Puncak Maulid Adat Wet Sesait, Dulang Nasi Aji di Naikkan
Ritual prosesi Maulid Adat wet Sesait, pada puncaknya yang terakhir (hari keempat) dengan menaikkan Nasi Aji ke Mesjid Kuno.
Nasi Aji yang dinaikkan ini berjumlah tiga buah dulang yang berkaki
satu, yang bentuk dulangnya seperti Waruga pada jaman batu besar.
Disebut Nasi Aji, karena cara penyajian segala isinya dengan cara berdiri dan dibungkus / dibalut dengan kain putih.
“Pada intinya, ini adalah sebuah simbol bahwa, apapun isinya tidak ada yang mengetahui, karena dibungkus dengan kain putih,
Mengapa jumlahnya harus tiga dulang? karena itu ada hubungannya dengan Menjango, Membangar dan Bukak Tanak.
Dulang Nasi Aji berisikan segala jenis makanan yang sebelumnya sudah
disajikan oleh Praja Mulud di dalam Kampu. Isinya terdiri dari nasi,
lauk-pauk (tanpa garam), pisang, jaja pangan, jaja tutu dan lain
secukupnya. Semua penganan ini disajikan / diatur dengan cara berdiri.
Masing-masing dulang dibungkus dengan menggunakan kain putih
(melambangkan kesucian).
Nasi Aji yang berjumlah tiga dulang
ini, diperuntukkan bagi Tau Lokak Empat.

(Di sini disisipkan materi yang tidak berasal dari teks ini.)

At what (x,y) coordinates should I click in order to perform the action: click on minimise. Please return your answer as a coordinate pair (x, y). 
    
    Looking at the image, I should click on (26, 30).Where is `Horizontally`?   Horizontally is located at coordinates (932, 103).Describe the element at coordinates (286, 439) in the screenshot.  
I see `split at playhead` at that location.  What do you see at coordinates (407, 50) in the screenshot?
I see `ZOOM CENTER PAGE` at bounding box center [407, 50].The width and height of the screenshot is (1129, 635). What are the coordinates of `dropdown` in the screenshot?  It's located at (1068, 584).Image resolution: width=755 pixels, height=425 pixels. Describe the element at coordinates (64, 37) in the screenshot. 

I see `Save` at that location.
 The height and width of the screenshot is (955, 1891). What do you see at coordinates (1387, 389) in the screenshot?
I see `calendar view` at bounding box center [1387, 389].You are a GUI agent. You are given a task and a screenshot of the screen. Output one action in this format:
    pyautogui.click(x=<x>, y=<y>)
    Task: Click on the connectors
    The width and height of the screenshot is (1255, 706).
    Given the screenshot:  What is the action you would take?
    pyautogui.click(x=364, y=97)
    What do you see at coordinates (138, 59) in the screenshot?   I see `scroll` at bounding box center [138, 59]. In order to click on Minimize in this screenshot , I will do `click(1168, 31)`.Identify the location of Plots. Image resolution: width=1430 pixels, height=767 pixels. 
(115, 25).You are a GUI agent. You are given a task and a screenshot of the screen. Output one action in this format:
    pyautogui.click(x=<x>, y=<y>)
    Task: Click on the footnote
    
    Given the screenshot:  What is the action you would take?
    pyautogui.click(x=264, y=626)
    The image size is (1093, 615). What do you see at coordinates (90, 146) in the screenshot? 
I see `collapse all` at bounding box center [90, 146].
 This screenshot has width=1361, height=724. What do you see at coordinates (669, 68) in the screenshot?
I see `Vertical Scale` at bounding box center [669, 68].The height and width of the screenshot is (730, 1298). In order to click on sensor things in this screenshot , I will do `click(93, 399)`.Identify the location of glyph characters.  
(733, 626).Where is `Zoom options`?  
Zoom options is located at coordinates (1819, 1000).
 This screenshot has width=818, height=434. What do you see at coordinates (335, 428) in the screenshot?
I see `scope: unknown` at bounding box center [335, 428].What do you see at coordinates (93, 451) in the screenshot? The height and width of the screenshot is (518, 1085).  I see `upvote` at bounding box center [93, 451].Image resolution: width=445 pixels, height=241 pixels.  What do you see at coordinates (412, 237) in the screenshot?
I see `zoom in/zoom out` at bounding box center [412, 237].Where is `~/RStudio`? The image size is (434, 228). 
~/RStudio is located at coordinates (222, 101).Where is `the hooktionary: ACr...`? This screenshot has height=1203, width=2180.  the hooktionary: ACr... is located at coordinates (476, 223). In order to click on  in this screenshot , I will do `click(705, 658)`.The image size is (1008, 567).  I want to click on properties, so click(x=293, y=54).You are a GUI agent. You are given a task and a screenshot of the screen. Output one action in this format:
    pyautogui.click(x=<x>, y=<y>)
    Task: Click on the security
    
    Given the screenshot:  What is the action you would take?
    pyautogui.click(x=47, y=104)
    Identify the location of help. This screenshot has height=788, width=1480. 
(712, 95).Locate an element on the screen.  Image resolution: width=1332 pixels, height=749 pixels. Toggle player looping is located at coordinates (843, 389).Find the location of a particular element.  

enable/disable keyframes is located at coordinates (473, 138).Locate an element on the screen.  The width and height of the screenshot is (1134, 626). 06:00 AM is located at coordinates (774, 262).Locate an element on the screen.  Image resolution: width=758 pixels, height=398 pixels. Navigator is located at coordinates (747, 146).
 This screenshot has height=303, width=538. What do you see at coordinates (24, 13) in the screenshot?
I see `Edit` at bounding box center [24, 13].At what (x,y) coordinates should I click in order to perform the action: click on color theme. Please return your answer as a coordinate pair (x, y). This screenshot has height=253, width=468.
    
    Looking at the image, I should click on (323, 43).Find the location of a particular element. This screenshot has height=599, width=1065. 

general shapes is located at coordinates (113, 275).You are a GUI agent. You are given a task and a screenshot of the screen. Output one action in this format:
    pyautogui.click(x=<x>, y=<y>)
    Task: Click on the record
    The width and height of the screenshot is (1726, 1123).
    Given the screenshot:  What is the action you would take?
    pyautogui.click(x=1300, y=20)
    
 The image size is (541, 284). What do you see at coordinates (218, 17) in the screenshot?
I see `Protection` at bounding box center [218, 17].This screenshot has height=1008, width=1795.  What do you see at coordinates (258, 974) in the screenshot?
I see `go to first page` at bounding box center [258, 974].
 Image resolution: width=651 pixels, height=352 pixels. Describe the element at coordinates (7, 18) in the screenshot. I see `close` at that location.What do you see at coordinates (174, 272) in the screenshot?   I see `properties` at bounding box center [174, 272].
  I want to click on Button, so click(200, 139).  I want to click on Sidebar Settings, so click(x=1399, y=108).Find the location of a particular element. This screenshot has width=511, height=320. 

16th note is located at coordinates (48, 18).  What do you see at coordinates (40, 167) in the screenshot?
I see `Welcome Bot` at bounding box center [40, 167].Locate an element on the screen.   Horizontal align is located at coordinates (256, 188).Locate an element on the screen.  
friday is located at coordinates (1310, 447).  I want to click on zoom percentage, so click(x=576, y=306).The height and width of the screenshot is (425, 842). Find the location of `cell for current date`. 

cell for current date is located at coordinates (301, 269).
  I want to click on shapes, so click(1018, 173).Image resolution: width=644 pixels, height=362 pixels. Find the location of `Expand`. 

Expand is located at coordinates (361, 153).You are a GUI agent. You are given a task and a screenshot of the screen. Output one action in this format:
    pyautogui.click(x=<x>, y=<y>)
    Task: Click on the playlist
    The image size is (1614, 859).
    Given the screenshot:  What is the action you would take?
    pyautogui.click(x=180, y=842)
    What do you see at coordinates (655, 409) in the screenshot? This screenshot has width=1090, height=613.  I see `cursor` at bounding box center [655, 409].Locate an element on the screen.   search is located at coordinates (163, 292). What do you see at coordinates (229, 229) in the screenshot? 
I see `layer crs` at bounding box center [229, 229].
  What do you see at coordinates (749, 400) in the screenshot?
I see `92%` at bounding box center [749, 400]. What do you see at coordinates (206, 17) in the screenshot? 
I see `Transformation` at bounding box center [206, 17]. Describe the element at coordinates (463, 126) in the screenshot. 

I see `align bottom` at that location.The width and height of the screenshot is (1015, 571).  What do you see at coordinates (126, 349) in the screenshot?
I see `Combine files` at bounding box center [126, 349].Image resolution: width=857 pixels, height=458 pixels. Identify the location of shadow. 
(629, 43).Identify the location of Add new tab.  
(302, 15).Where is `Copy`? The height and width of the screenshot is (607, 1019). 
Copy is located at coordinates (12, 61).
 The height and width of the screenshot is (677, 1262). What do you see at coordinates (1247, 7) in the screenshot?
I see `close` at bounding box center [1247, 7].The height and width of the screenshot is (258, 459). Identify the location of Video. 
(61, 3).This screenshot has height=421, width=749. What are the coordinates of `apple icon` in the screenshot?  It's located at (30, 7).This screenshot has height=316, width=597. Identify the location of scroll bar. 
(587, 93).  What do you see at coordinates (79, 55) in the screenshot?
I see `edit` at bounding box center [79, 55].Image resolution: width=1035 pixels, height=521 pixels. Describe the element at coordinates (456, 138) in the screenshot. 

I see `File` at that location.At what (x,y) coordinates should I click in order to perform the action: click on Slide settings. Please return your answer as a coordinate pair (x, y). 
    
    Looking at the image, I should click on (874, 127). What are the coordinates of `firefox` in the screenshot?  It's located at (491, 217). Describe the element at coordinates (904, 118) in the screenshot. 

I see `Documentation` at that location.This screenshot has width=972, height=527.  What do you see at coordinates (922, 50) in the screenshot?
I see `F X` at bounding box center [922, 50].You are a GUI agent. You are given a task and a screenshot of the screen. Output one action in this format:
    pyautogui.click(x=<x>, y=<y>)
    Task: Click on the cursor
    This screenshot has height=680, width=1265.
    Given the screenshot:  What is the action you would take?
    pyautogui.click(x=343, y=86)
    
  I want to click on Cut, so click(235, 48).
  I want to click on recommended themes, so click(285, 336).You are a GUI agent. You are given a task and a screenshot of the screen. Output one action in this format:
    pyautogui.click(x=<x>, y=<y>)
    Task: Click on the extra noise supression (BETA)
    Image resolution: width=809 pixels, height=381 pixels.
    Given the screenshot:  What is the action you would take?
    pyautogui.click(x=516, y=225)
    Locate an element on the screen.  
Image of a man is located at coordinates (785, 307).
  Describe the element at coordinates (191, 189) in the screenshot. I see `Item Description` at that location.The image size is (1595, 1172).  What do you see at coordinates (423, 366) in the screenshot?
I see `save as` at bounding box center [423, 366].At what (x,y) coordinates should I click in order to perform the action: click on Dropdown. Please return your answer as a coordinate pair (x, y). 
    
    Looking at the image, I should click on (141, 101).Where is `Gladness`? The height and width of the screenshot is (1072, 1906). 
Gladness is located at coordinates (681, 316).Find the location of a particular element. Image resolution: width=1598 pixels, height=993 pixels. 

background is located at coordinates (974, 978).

Sedangkan dulang selebihnya itu
adalah sebagai pengiring dulang Nasi Aji, dan diperuntukkan bagi siapa
saja yang ada di dalam Mesjid Kuno.
“Khusus dulang Nasi Aji yang
tiga buah ini, sudah ada peruntukannya. Satu dulang untuk pasangan
Pemusungan dan Penghulu, satu dulang untuk pasangan Mangkubumi dan
Jintaka, dan satu dulang yang lainnya diperuntukkan bagi tamu undangan
yang lain, yang setingkat dengan jabatan Tau Lokak Empat,
Tetapi
yang unik disini, lanjutnya, bahwa Mangkubumi itu tidak makan. Sebagai
penggantinya dicarilah orang yang sederajat dengannya, untuk menyantap
Nasi Aji bersama dengan Jintaka
Ada lagi sebutan yang unik dalam
Tau Lokak Empat. Misalnya, Penghulu, tidak disebutkan Penghulu saja,
tetapi ditambah sebutan nama didepannya dengan sebutan Mas Penghulu.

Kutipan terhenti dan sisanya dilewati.